Gregorcyk, 42, who lives in North Texas, did not have access to her family medical history because she was adopted and the records were sealed. When she finally got her birth certificate after extensive research, she learned that her losses were due to genetic disorders.
“When you’re 18, you can vote. When you’re 21, you can drink. When you’re 16, you’re able to drive. I was 42 years old before I got my original birth certificate,” she said.
Not being able to get a birth certificate can make it harder for an adoptee to get a passport and to find out about family medical history, including possibly life-threatening genetic disorders, such as Gregorcyk discovered.
State Sen. Brandon Creighton, R-Conroe, is hoping to make the access process easier with his SB 329, which has bipartisan support. The bill would provide parents who chose adoption a form to fill out that would indicate whether the parent wants to be contacted by the child, either personally or through an intermediary. The parent could chose not to be contacted at all. The form would be attached to the child’s birth certificate so that when a child tries to access his or her birth records, the form would make the biological parent’s wishes clear.

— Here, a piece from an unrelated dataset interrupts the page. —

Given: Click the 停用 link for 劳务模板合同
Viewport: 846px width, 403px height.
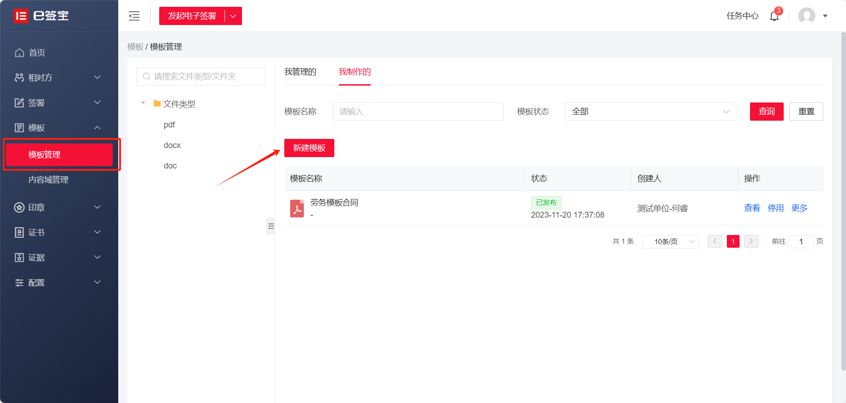Looking at the screenshot, I should pyautogui.click(x=776, y=208).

Under current Texas law, adult adoptees from closed adoptions can get access to sealed birth certificates if they get a court order, but advocacy groups say thousands of adoptees have difficulty doing that. The order must come from the same court that granted the adoption and the judge can ask the adoptee to appear in person, which could mean traveling long distances if the adopted child moved. And then the judge decides whether the adoptee’s request meets the standard of “good cause” to unseal the documents. “Good cause” is open to interpretation, the bill’s advocates note, which means adoptees in similar circumstances could be denied in one court but approved in another in the same county.
“As a civil right, people should not have to go through any of that,” said Patricia Martinez Dorner, adoptive mother and director of Adoption Counseling & Search, a San Antonio center that provides counseling, search assistance and support for adoptees and families involved. “People who are adopted are entitled to get their birth certificate like any other citizen of the state of Texas. We all have the same needs to know our genealogy and our medical history.”

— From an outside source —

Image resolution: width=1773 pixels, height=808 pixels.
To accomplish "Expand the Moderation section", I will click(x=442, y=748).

Under Creighton’s bill, a court order would no longer be required to release an adoptee’s birth certificate.
Connie Gray, president of Texas Adoptee Rights, said there was secrecy and shame that surrounded adoption starting in the 1940s, known as the “Baby Scoop Era.” After Texas established the Central Record File under the Family Code in 1973, all adoption decrees and records were sealed and access to adoption records to everyone was restricted.
Gray said that people now use social media or DNA databases such as ancestry.com to find possible family members or genetic matches.

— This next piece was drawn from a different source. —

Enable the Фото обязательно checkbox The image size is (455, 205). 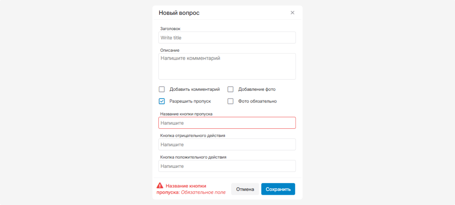pyautogui.click(x=231, y=101)
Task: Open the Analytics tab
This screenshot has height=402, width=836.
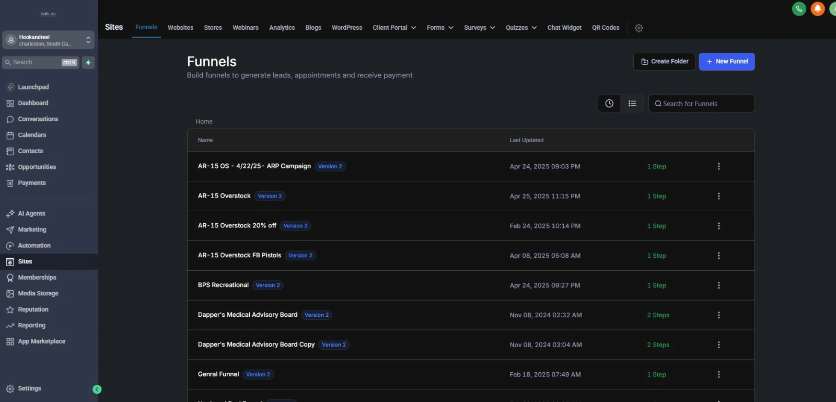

“People are holding signs on Facebook with all their personal information,” Gray said. “It’s not private to do DNA tests and have multiple family members start asking around who in the family may have given up a child back in the day.”
Last legislative session, Sen. Donna Campbell, R-New Braunfels, herself an adoptive mother, killed a similar bill, saying it would have ended closed adoptions. She has declined to comment on what she thinks of the new measure until it’s scheduled for a hearing.
Marci Purcell, vice president of Texas Adoptee Rights, said the new bill would still allow closed adoptions, and that the current law is actually hurting birth parents because they are outed in public ways.
“When the states open the records, the adoptee will have a private way to contact the birth parent,” Purcell said. “Those currently against this bill need to recognize birth parents are routinely being found.”
If Creighton’s bill passes, Texas would be the 21st state to offer adoptees full access to their birth certificates, and according to Gray, it would affect about 628,000 people statewide.